>> Begin Extracted records

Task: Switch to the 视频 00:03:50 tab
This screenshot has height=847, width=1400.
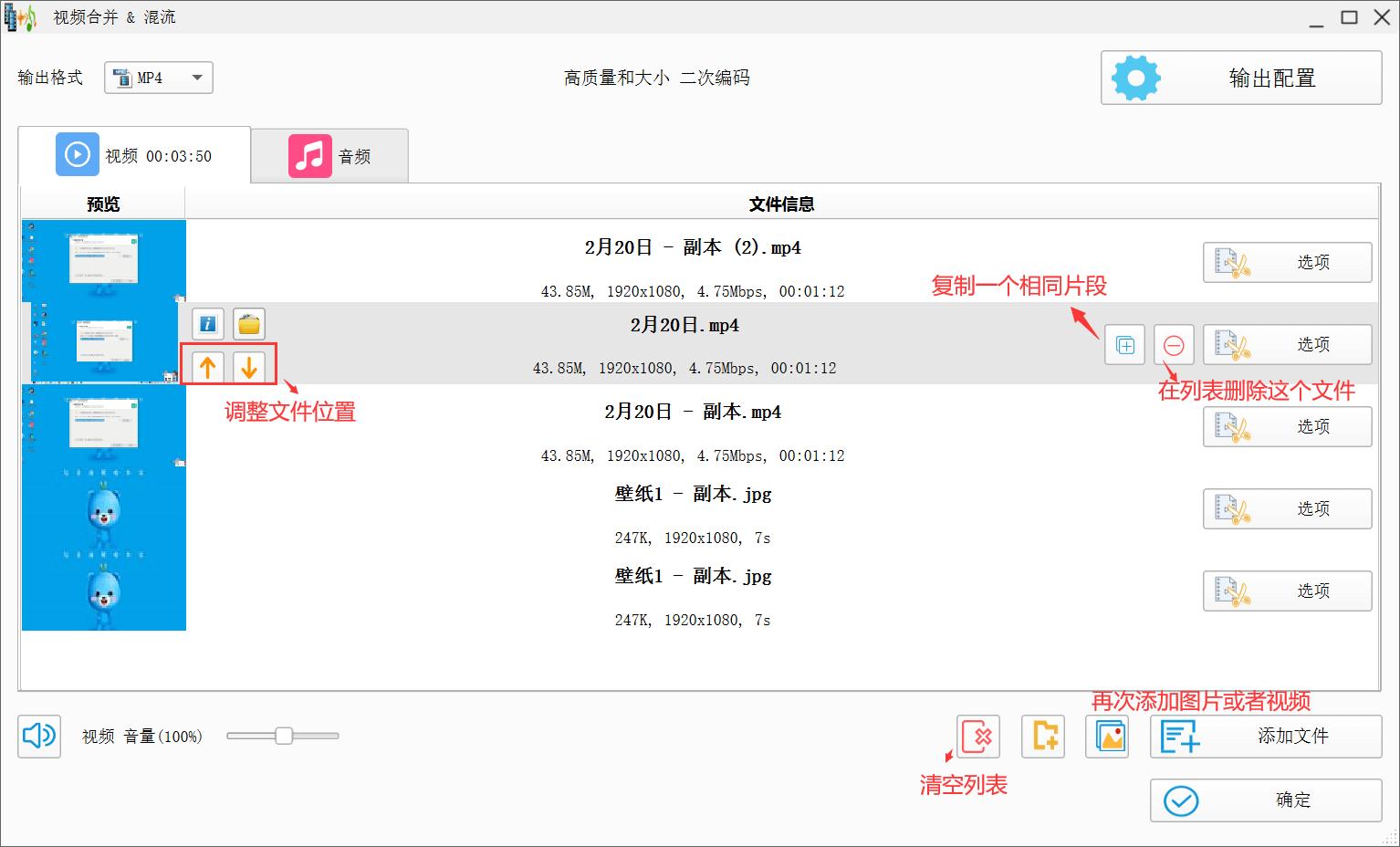Action: [133, 155]
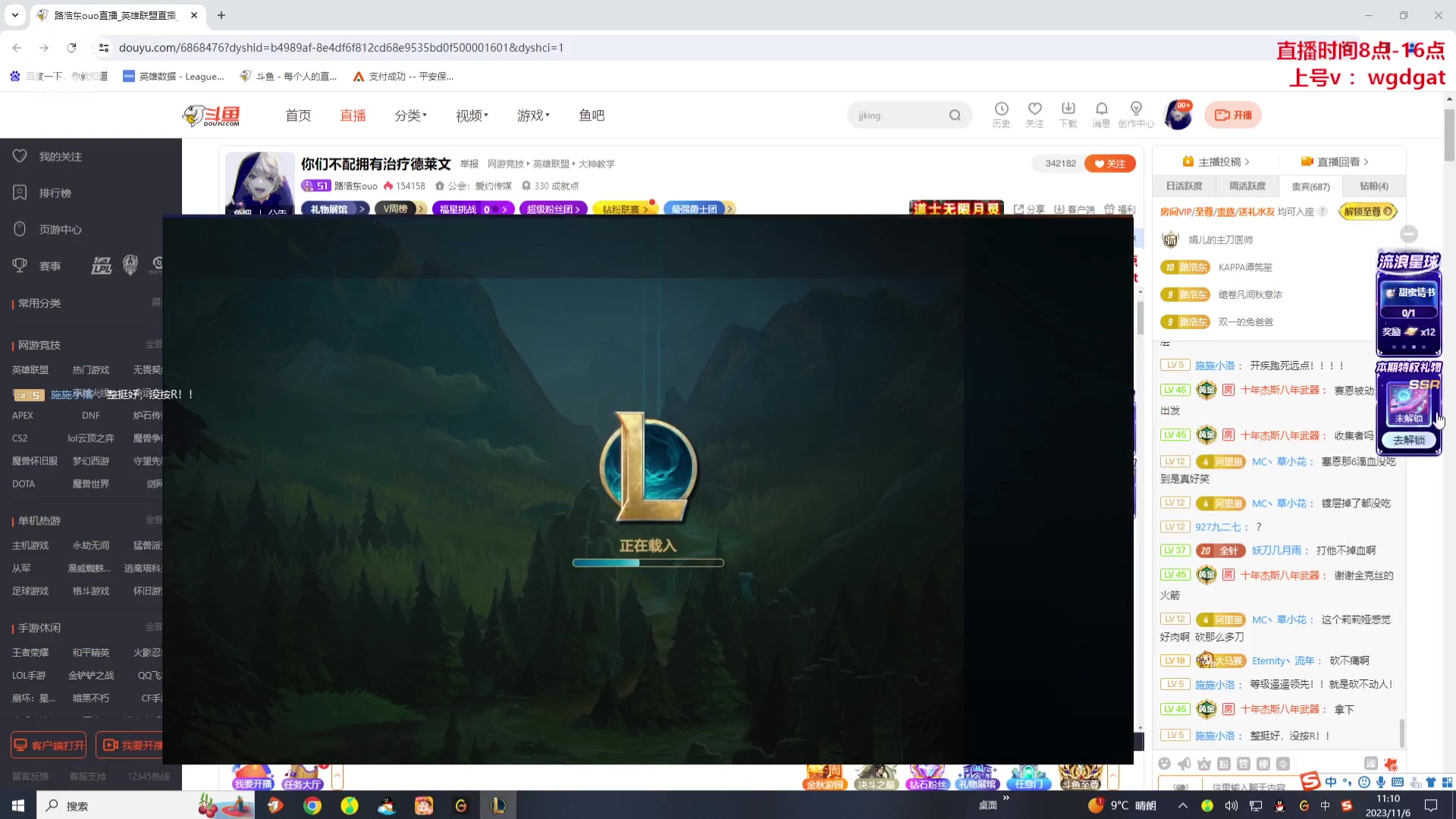
Task: Open the 下载 download icon
Action: tap(1068, 109)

>> End Extracted records

*Task requirements*:
Reproduce every line of the records above word for word, leaving out the pictures.

*Answer to the problem*:
Task: Switch to the 视频 00:03:50 tab
This screenshot has height=847, width=1400.
Action: [133, 155]
Task: Open the 下载 download icon
Action: tap(1068, 109)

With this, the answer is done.